"Wenn der Mensch gelernt hat, zu sehen und zu wissen, was wirklich ist, wird er im Einklang mit der Wahrheit handeln. Erkenntnistheorie ist an sich Ethik, und Ethik ist Erkenntnistheorie."
Herbert Marcuse, Der eindimensionale Mensch
Schön gesagt, Marcuse! Doch wird es dem Menschen, wenn wir Kant und seiner fundamentalen Unterscheidung von Erscheinung und Ding an sich folgen, nicht gelingen, „zu sehen und zu wissen, was wirklich ist“; so ist denn überzeugender die Weisheit eines Xenophanes, dessen Erkenntnistheorie in den folgenden, von Karl Popper*) so trefflich übersetzten Versen enthalten ist:
"Sichere Wahrheit erkannte kein Mensch und wird keiner erkennen
Über die Götter und alle die Dinge, von denen ich spreche.

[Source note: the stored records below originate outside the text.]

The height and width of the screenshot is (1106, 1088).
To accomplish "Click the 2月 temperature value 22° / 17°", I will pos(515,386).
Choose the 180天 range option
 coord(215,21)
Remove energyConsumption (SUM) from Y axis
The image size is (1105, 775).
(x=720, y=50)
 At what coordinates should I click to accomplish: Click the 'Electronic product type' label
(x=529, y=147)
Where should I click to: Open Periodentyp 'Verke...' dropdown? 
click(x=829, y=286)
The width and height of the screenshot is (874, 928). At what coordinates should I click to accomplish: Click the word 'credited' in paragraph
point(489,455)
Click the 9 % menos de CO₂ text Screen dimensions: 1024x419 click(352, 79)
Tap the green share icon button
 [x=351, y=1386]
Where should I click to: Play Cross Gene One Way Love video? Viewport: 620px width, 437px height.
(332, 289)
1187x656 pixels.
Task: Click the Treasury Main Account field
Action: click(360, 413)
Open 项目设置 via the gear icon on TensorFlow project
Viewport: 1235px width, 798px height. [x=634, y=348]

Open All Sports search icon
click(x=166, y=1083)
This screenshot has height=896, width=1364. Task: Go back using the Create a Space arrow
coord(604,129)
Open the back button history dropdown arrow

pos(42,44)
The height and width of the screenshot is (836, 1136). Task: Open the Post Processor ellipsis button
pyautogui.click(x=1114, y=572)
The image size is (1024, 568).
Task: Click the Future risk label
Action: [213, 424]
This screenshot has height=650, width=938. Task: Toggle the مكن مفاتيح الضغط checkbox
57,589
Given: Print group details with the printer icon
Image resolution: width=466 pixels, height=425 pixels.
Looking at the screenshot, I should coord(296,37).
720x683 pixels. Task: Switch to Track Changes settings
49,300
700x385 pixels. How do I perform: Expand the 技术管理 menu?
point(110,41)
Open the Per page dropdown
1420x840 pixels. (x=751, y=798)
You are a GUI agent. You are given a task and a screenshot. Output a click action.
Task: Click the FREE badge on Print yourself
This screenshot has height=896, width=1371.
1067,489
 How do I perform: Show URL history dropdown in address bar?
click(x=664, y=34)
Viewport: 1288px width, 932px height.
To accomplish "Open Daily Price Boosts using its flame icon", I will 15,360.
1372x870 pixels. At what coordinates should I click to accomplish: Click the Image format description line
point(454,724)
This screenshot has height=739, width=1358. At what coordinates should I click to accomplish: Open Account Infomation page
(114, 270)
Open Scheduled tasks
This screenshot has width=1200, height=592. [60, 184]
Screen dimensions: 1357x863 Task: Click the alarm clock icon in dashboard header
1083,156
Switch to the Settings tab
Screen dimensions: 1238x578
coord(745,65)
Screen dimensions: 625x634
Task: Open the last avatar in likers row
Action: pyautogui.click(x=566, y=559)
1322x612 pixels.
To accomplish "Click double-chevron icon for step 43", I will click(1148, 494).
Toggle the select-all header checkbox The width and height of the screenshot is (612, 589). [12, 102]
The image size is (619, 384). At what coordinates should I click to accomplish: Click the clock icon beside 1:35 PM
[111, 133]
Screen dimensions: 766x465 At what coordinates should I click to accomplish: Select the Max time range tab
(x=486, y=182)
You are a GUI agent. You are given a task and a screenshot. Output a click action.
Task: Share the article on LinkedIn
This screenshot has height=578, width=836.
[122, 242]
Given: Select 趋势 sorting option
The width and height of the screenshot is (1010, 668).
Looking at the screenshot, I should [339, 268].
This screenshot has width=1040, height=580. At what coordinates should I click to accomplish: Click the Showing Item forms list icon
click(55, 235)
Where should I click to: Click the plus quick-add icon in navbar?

Sollte einer auch einst die vollkommenste Wahrheit verkünden,
Wissen könnt’ er das nicht: Es ist alles durchwebt von Vermutung."
Es gibt also nach Xenophanes für uns Menschen kein Kriterium der Wahrheit; es könnte freilich sein, dass wir einmal – objektiv, d. h. von einem von uns unabhängigen Standpunkt aus gesehen - im Besitz einer Wahrheit sind, allein wir selbst werden dies nicht wirklich sicher wissen.
Welche Konsequenzen sich aus dieser Einsicht auch im Hinblick auf die Ethik ergeben, das mag jeder selbst bedenken.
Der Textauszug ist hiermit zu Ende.